Excellent teaching at the UW/H: Lecturers find answers to the climate crisis and focus on innovative teaching formats
Three lecturers from Witten/Herdecke University have been honoured for their outstanding and future-oriented teaching concepts.

Witten/Herdecke University (UW/H) aims to make a significant contribution to socially, ecologically and economically changing society through teaching and research, thereby supporting the transformation towards a fairer and more sustainable world. At the same time, its didactic concepts and interactive learning settings promote the personal development of students and a dialogue on an equal footing with lecturers. Three lecturers have now been recognised for their innovative and sustainable teaching concepts.

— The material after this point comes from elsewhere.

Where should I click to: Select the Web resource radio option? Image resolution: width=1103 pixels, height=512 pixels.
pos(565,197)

How do older, chronically ill people get through heatwaves well?
The prospective teaching award "Education for Sustainable Development" goes to the team led by Junior Professor Dr Daniela Schmitz. Her teaching concept deals with the effects of climate change on the health of vulnerable groups. The focus is on the question of how people with chronic limitations can better survive future hot summers. "We are experiencing more and more periods of heat due to climate change. That's why we want to work with our students to develop a concept for heat monitoring so that students can learn how people with chronic limitations can get through the upcoming hot summers," said Daniela Schmitz.

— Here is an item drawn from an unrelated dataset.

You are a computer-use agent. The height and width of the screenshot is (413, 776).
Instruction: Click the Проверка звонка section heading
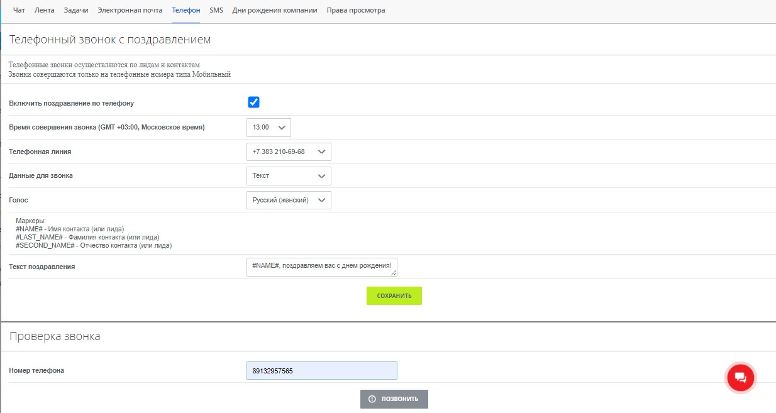point(55,336)
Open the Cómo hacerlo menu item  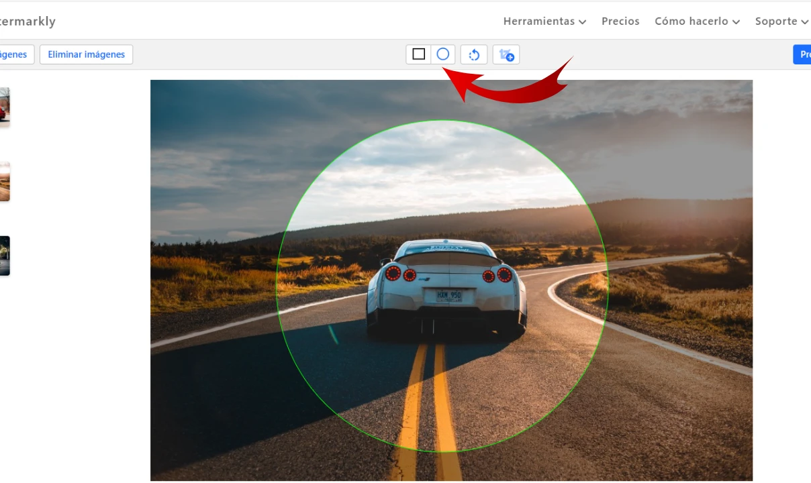pyautogui.click(x=691, y=21)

How can climate-friendly development succeed in the global South?
The second prize, also a teaching award for "Education for Sustainable Development", was awarded to economist Jun.-Prof. Dr Magdalene Silberberger from the Faculty of Management, Economics and Society for her teaching concept in the field of development cooperation. Together with her students, she wants to show how development and climate financing are interlinked with the general development of the global South. "The big problem is that the different dimensions of development are not being considered together and sometimes completely contradictory goals are being pursued. For example, we still have more fossil-fuelled development projects than renewable energy projects," says Silberberger. In the seminar, students are asked to get to the bottom of these facts and bring all these dimensions together. To make the topic more tangible, researchers from the regions of the global South will be invited to UW/H.

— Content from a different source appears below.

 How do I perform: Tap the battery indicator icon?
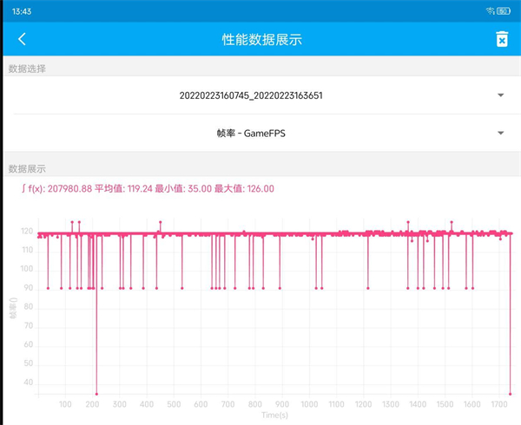click(x=505, y=10)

"It is important to me to encourage the courage of my students"
The third teaching prize is awarded by UW/H students - this year to Dr Andreas Vahlenkamp from the Department of Dentistry. He is recognised as an inspiring, cooperative, trustworthy and didactically skilled lecturer and senior physician and receives the "Award for Innovative and Outstanding Teaching". "I feel incredibly honoured and encouraged in the way I feel and understand teaching. It is important to me to encourage my students to realise their own talents. When they come from preclinical education to the clinical part, they can't be fully trained dentists, but they should believe in their abilities and dare to try things they haven't done before. That is my didactic credo," emphasises Dr Vahlenkamp. The prerequisite for this is to recognise students as individuals and to treat them with trust and as equals.
The teaching awards were presented as part of Education Day at the UW/H. The "Prize for Innovative and Outstanding Teaching" is endowed with 2,500 euros. The two winners of the "Witten Education for Sustainable Development" prize each receive 1,250 euros.